Weekly dilemma: reporting incident triggers disciplinary procedure

Q One of our managers was out at a social event with staff. In an incident witnessed by everyone present, he got a female member of staff in a headlock and grabbed her breasts. The woman later reported the incident, but stated that she didn’t want it taken any further. Has the statutory grievance procedure been triggered?

A A grievance is “a complaint by an employee about action which his employer has taken or is contemplating taking in relation to him”. The intention of the employee, or omission of the word “grievance” in the complaint, is irrelevant.

Therefore, regardless of her wishes, provided she reported the incident in writing, the statutory grievance procedure has been triggered. Failure to follow the statutory procedure could result in an uplift in any award of compensation made by an employment tribunal.

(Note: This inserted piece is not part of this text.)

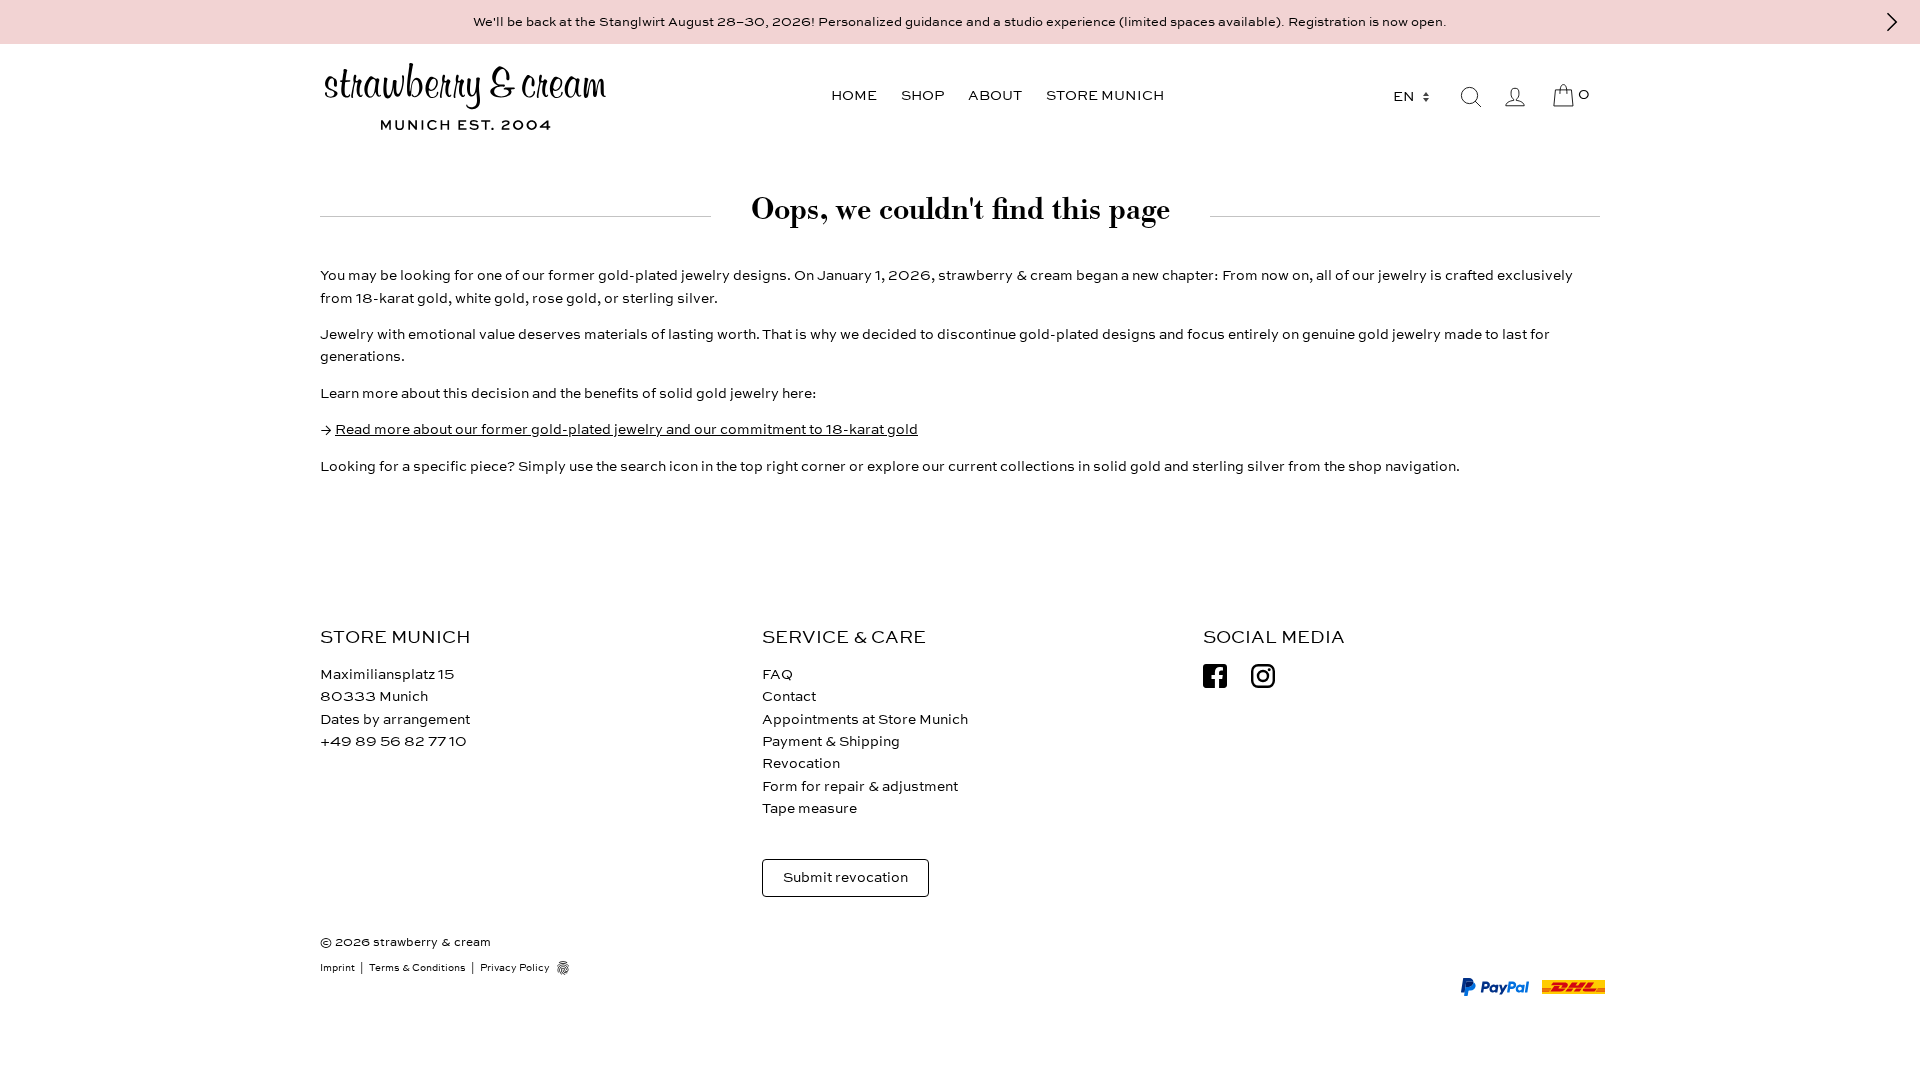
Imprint (337, 968)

If the employee does not wish to take the matter further, they may not have reported the incident in writing. In such circumstances, the statutory grievance procedure would not have been triggered. However, this does not absolve the employer of responsibility under health and safety laws if it fails to investigate the matter further.

Therefore, the employer cannot ignore the incident. The employer must start an investigation, either under a grievance procedure or as a disciplinary investigation against the manager concerned. If the female employee is worried about her involvement, she could be an anonymous witness or could refuse to participate.